For custom scopes, use dex_limiter_acquire() and dex_limiter_release(), releasing exactly once for every successful acquisition.

See Limiters for guidance on choosing limits and shutdown.

State Machines

Use DexStateMachine when an object has a finite set of modes and transitions may need asynchronous work. Transition requests are serialized and callbacks run from a fiber, so callbacks can use dex_await() while preserving a declared transition graph.

See State Machines for table setup, landing states, and error handling.

Deadlines and Timeouts

Use dex_future_with_timeout(), dex_future_with_timeout_msec(), dex_future_with_timeout_seconds(), or dex_future_with_deadline() when an operation should either produce its normal result or reject after a time limit.
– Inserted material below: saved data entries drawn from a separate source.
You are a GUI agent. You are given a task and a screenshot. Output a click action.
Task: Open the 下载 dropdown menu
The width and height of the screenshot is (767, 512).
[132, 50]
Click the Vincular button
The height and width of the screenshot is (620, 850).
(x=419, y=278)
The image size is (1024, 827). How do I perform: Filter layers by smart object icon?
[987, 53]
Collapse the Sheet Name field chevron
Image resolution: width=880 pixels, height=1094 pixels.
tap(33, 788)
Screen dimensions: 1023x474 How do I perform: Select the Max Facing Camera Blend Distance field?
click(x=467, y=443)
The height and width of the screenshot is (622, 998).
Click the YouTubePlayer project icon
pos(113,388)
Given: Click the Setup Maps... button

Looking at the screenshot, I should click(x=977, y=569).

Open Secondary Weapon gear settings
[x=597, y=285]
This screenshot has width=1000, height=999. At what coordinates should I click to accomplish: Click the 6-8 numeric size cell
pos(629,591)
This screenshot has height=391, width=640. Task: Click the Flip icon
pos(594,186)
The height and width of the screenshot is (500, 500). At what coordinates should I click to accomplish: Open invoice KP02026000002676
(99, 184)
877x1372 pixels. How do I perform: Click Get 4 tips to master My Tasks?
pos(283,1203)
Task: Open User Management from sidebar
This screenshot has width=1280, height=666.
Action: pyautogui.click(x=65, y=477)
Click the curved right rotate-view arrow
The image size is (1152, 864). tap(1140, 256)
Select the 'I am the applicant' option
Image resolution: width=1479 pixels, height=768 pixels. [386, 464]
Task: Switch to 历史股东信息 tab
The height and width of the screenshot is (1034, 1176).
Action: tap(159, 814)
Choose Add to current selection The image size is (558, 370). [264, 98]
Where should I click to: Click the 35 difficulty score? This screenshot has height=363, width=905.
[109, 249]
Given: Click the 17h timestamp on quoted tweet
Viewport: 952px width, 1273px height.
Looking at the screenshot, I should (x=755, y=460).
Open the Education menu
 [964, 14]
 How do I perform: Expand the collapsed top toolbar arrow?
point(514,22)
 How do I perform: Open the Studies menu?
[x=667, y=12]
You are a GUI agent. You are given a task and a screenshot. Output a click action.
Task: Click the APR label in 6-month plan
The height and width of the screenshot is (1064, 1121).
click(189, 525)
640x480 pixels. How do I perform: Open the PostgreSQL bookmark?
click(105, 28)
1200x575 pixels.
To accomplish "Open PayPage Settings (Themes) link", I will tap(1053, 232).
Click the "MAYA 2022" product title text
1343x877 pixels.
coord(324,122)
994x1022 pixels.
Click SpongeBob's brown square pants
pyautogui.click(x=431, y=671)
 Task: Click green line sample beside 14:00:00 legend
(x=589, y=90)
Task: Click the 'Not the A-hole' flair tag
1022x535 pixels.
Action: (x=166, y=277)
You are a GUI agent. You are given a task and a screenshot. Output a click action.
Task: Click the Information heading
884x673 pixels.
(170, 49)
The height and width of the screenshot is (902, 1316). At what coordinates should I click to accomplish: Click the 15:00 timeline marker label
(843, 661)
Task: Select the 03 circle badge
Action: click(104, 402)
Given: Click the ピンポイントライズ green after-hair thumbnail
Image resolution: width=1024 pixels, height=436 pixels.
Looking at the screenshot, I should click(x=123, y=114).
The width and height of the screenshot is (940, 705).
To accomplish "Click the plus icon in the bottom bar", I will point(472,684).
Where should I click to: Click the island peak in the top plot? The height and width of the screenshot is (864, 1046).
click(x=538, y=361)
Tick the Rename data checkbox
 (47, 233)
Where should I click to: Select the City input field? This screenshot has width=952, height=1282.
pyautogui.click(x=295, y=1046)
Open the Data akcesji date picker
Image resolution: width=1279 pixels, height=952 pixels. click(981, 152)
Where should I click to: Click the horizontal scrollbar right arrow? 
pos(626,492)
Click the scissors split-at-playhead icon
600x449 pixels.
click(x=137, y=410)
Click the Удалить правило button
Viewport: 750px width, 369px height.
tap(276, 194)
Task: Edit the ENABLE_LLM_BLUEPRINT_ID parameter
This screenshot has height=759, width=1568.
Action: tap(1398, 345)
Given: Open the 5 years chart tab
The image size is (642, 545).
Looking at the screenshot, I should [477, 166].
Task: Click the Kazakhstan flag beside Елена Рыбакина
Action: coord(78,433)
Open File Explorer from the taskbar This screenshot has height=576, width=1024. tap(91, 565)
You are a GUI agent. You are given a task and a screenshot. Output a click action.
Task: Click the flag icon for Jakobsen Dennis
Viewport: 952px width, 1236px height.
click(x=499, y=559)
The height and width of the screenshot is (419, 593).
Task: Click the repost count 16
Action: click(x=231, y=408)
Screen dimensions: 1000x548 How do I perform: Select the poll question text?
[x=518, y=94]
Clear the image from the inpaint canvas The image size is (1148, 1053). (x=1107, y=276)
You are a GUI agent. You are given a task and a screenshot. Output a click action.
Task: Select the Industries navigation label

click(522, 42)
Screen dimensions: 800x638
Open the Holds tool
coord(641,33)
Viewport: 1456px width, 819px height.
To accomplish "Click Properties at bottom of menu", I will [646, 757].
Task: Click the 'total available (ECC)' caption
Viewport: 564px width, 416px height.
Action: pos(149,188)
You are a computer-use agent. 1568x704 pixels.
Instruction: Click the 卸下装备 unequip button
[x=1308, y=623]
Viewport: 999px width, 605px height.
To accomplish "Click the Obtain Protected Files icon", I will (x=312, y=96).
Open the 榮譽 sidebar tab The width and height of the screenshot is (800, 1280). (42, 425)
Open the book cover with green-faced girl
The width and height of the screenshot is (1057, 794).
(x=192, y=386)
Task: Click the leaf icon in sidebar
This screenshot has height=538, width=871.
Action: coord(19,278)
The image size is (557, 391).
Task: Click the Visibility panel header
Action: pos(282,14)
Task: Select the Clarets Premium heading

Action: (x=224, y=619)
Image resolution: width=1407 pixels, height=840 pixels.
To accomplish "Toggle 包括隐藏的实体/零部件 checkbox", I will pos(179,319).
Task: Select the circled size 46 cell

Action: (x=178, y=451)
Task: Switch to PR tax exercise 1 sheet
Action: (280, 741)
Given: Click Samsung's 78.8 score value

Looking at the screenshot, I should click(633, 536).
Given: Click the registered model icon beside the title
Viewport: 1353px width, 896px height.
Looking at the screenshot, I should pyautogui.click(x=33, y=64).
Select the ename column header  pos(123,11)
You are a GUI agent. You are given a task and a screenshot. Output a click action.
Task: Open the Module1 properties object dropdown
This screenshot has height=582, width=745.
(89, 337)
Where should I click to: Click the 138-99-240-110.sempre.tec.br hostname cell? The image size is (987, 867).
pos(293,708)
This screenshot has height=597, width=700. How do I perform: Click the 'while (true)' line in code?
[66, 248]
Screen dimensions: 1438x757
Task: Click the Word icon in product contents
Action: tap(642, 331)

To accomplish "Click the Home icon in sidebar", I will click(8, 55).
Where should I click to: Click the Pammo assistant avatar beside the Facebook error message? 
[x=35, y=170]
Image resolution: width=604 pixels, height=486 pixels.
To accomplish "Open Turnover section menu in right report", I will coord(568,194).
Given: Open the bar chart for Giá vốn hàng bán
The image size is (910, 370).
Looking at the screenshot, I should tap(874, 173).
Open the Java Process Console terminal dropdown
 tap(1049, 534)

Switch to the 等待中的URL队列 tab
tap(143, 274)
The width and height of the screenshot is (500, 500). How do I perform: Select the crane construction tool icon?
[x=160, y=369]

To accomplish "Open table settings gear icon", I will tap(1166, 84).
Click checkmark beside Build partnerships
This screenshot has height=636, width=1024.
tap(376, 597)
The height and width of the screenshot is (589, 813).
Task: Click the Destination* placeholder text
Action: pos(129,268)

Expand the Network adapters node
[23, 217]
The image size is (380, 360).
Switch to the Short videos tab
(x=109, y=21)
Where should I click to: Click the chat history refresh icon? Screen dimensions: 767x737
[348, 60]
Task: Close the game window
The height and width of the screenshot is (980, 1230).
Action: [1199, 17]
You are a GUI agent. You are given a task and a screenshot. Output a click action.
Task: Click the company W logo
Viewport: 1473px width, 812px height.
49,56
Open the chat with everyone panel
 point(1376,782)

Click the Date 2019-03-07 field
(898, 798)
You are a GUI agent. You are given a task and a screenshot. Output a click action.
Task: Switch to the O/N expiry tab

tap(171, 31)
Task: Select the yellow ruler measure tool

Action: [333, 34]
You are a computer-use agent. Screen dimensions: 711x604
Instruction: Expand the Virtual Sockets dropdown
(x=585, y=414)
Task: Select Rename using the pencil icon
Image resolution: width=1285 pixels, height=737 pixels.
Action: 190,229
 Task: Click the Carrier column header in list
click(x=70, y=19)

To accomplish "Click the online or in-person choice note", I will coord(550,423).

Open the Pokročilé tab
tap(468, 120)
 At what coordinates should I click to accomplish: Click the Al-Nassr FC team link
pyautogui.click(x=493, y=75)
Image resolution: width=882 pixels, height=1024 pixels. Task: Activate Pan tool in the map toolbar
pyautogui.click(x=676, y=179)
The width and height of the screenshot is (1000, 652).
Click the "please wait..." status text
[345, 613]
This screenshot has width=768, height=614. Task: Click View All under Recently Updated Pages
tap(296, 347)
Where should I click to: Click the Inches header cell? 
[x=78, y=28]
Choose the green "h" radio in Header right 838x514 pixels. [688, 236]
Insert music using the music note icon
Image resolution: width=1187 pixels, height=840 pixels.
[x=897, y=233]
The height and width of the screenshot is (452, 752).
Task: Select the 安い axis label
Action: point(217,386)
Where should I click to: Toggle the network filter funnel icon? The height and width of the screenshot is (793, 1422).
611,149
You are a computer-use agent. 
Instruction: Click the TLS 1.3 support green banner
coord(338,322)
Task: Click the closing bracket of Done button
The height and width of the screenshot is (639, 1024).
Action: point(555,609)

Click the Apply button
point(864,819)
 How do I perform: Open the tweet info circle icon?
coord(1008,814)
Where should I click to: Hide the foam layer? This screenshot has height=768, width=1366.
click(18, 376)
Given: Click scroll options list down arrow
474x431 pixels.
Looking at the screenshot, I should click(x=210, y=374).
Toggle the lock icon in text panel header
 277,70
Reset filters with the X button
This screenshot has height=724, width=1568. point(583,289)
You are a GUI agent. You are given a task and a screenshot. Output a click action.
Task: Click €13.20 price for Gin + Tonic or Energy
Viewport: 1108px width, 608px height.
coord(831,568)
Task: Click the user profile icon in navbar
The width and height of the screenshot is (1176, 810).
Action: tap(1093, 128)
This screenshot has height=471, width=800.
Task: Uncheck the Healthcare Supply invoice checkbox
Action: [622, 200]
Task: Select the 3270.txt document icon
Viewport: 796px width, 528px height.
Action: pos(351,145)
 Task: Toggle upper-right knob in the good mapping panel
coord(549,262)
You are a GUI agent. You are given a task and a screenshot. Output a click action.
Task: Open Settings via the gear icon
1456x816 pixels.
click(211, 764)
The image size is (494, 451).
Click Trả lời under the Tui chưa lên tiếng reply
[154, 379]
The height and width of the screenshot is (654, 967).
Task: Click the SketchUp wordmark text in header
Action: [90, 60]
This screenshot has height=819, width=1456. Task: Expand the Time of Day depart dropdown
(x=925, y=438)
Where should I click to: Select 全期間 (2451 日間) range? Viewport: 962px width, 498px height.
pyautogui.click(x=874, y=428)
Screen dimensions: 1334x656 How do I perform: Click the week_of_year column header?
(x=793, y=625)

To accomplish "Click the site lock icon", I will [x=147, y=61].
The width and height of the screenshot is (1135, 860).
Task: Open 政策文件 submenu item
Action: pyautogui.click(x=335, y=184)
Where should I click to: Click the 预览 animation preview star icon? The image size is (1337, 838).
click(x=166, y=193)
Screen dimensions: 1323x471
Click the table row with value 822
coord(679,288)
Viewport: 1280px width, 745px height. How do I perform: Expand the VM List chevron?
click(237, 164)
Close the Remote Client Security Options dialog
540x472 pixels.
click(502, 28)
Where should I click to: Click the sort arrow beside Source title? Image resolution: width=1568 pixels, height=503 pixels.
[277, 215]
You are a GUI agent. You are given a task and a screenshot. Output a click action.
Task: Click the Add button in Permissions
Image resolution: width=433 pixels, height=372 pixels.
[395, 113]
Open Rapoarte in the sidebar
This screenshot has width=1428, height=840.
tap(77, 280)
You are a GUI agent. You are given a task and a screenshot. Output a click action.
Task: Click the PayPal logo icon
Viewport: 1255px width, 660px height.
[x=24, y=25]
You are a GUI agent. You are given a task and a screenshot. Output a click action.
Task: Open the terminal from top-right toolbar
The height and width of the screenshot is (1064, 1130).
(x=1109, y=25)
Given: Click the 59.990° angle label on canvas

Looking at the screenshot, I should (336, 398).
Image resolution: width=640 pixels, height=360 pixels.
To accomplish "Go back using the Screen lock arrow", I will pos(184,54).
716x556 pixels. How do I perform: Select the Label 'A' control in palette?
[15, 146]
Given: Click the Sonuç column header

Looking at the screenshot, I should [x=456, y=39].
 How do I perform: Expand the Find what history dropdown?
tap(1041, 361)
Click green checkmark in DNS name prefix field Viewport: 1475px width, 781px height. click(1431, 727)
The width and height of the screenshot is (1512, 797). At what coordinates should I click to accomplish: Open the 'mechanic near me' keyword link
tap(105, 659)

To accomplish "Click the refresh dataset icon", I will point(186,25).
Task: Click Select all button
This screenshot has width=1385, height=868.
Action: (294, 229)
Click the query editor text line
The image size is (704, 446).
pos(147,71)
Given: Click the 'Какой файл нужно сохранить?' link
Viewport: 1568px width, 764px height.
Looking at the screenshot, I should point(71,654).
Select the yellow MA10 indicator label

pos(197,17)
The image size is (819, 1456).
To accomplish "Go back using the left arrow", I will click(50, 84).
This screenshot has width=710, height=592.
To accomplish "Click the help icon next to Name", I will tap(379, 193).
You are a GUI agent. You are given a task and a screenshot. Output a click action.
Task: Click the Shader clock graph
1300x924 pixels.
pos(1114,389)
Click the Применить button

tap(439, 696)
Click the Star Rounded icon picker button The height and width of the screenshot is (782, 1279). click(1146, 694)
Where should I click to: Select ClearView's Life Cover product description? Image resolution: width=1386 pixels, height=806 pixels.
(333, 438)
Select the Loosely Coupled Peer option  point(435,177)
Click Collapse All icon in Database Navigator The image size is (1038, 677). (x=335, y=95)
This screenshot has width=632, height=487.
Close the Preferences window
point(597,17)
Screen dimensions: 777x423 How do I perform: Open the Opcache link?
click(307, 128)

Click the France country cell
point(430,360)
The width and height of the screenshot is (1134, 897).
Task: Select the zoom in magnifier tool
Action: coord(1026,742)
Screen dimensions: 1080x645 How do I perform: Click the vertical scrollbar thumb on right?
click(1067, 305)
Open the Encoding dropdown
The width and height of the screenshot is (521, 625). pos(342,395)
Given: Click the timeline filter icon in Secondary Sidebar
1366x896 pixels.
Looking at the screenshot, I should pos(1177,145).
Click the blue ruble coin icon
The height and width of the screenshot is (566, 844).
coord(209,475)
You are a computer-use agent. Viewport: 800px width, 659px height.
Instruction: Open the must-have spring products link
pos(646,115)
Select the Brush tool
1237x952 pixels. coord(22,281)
The returned future resolves or rejects with the wrapped future’s result when the wrapped future completes first. If the timeout wins, the returned future rejects with DEX_ERROR_TIMED_OUT and the wrapped future is discarded. Keep and dex_future_disown() a separate reference to work that must continue after the timeout.

DexFuture *future = dex_future_with_timeout_seconds (load_project (), 10);

Work Queues

In addition to fibers, DexScheduler can also schedule general work items to be run. Use dex_scheduler_push() to push a work item onto that scheduler.

On systems that support double-wide compare-and-swap, this will avoid an allocation for the work item and data pair. They will be placed into the wait-free work queue atomically.

Thread Pools and Schedulers

In many thread pool implementations, the worker thread is only executing work items. In libdex, thread pools can both service short work items and fibers along with longer running timeouts and generalized GSource on the GMainContext. This allows a great deal of flexibility in using futures on the thread pool.

The thread pool is implemented as a global work queue and a series of lock-free work queues per worker thread. Work stealing is also used between thread pools for general purpose work items. However, fibers will never be migrated between threads in order to ensure runtime safety.

Because of the expectation that you will await futures on the thread pool threads, should you need to do long blocking work you may consider using dex_thread_spawn(). This thread may not await like fibers as it is a real operating system thread. You may however block on a future using dex_thread_wait_for().